* begin *
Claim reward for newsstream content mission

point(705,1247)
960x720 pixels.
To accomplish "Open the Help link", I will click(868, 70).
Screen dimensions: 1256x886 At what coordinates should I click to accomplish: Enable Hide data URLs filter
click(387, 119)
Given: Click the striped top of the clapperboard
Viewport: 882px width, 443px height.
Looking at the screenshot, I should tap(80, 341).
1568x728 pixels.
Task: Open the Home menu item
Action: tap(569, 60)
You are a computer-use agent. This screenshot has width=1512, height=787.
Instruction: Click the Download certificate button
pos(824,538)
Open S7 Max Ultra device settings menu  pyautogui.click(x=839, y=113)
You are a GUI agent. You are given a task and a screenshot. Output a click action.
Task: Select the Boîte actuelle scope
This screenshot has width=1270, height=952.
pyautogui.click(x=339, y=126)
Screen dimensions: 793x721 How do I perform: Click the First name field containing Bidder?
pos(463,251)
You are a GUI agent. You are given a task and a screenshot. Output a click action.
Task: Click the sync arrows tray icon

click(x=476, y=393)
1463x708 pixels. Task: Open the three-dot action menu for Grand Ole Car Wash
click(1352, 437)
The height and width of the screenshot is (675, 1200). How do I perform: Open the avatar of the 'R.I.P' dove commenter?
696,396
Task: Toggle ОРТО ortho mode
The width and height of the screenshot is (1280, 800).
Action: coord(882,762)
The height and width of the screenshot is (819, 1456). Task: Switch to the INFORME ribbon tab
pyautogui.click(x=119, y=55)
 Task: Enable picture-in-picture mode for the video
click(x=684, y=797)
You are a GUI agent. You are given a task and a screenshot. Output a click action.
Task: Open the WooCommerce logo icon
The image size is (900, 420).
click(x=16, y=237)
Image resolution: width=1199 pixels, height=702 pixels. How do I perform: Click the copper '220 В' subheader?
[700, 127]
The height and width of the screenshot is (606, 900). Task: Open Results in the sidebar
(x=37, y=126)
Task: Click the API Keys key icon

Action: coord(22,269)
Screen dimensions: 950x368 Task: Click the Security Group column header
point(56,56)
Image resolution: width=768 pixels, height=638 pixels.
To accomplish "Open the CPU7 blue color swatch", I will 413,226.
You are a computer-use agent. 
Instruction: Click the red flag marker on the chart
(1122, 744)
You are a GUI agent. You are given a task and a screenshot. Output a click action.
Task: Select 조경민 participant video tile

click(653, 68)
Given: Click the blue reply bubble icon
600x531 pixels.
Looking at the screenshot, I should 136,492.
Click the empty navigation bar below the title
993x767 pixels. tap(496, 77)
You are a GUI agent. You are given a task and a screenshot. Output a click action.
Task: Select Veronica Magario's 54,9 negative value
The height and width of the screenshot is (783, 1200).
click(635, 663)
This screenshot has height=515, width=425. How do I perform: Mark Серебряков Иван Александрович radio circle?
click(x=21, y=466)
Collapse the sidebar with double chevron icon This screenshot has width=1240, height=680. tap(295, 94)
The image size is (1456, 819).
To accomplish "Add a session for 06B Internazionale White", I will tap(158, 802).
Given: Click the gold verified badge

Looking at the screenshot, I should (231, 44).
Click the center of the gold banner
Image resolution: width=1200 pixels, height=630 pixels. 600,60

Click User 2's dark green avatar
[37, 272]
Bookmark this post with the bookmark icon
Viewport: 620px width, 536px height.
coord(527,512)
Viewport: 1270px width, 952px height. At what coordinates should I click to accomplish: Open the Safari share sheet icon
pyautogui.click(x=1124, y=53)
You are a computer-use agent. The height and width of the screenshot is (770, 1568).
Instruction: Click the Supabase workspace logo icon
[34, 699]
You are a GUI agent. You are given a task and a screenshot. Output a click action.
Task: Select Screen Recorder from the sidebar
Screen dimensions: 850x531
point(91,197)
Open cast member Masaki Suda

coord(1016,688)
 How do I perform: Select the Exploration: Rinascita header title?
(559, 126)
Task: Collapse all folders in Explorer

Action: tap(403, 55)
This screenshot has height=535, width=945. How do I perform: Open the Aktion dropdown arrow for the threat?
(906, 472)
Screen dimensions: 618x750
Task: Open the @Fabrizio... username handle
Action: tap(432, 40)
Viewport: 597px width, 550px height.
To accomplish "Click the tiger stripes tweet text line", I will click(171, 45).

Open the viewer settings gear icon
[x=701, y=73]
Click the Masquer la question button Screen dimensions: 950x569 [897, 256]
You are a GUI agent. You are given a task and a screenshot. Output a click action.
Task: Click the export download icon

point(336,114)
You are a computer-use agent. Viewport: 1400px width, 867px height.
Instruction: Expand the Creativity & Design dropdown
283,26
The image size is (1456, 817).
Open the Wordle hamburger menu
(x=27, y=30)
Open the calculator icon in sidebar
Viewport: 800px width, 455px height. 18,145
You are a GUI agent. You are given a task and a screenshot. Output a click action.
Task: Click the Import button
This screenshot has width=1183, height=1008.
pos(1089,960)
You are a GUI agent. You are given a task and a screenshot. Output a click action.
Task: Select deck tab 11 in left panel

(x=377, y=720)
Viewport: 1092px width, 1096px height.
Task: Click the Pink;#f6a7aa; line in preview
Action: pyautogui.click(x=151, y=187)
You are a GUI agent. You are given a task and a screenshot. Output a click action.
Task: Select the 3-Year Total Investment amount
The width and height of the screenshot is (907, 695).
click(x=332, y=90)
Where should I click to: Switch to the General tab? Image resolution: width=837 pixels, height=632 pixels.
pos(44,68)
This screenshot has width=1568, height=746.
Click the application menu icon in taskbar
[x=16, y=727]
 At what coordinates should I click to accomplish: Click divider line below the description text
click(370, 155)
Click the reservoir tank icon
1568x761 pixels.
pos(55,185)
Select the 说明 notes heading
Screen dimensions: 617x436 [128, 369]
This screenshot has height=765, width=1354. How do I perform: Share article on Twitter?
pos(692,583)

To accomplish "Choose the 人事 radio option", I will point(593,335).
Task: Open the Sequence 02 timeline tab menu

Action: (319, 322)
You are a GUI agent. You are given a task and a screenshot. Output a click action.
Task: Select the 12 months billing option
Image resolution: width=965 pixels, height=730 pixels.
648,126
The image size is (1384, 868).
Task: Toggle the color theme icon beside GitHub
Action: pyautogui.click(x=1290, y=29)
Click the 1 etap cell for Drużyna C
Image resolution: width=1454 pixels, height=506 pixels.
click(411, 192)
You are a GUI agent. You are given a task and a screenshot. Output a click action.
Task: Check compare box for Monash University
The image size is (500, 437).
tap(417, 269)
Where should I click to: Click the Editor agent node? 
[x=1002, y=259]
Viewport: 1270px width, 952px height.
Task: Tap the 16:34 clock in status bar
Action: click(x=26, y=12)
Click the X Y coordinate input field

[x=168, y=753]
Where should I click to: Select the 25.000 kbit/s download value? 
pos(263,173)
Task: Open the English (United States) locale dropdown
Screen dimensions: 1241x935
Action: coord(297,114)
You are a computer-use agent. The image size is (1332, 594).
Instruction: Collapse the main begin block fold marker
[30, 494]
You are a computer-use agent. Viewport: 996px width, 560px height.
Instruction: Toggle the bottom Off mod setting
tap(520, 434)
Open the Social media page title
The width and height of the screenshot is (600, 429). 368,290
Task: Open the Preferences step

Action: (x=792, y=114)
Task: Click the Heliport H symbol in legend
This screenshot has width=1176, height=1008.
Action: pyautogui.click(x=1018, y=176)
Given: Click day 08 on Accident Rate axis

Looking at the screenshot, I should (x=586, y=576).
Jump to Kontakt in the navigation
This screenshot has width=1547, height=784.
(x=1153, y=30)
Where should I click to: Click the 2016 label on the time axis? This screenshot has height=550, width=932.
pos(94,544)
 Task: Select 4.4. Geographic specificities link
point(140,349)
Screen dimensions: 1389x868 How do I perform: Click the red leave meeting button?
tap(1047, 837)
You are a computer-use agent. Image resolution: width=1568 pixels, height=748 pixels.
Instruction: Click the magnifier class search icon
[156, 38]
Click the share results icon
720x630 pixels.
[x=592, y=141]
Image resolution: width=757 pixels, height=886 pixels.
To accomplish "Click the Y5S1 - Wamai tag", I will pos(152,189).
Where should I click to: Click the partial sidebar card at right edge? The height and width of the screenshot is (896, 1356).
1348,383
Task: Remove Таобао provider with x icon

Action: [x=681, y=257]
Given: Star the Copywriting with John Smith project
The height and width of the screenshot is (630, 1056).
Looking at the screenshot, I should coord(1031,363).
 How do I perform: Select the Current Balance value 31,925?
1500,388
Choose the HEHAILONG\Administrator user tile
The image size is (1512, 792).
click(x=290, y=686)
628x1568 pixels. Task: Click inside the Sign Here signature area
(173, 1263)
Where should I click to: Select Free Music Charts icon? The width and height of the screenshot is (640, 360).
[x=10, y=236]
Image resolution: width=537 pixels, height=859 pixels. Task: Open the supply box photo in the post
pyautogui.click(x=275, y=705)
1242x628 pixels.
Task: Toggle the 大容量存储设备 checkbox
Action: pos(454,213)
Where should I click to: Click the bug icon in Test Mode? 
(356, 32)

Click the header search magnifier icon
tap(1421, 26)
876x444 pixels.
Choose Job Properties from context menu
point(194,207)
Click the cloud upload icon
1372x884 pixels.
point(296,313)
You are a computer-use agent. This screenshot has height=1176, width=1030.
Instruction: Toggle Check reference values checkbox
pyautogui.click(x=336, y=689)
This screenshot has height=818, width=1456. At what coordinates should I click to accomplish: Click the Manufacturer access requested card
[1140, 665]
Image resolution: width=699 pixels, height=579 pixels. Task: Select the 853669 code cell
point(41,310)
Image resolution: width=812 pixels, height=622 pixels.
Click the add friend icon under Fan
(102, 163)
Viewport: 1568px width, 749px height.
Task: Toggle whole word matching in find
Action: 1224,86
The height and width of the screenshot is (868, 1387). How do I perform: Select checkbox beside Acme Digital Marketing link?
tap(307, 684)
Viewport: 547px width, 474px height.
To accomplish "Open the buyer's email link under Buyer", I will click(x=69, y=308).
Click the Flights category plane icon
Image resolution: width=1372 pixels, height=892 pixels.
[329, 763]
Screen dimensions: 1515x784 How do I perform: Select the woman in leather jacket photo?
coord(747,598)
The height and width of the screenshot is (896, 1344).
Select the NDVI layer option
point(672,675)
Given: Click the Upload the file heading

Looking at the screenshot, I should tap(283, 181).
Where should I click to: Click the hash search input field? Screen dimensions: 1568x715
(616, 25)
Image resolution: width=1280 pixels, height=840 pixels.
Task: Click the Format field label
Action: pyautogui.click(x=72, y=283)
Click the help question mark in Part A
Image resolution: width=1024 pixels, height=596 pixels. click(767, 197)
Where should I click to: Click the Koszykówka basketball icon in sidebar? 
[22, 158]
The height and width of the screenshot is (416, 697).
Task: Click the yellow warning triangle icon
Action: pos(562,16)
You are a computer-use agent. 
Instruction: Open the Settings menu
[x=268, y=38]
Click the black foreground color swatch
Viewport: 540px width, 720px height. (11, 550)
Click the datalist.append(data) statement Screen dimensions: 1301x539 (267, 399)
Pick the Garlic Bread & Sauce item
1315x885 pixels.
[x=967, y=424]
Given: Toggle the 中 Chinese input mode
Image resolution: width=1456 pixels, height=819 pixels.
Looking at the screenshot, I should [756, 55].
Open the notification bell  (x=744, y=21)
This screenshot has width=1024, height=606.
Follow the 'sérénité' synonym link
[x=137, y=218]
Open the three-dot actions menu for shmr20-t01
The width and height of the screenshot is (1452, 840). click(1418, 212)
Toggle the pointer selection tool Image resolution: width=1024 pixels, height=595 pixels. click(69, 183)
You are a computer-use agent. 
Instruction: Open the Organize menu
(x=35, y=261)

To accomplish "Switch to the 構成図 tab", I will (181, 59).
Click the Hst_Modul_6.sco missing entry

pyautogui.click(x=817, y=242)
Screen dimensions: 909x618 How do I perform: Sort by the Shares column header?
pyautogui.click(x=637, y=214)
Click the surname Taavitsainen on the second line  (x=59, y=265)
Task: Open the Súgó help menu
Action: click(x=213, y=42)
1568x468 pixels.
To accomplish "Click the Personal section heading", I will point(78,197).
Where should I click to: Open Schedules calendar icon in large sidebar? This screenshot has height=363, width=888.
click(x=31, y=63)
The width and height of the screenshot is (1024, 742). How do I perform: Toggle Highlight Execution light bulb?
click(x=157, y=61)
* end *
Return every line above that contains the word "marker".

▶ [Reply to the task]:
Instruction: Click the red flag marker on the chart
Instruction: Collapse the main begin block fold marker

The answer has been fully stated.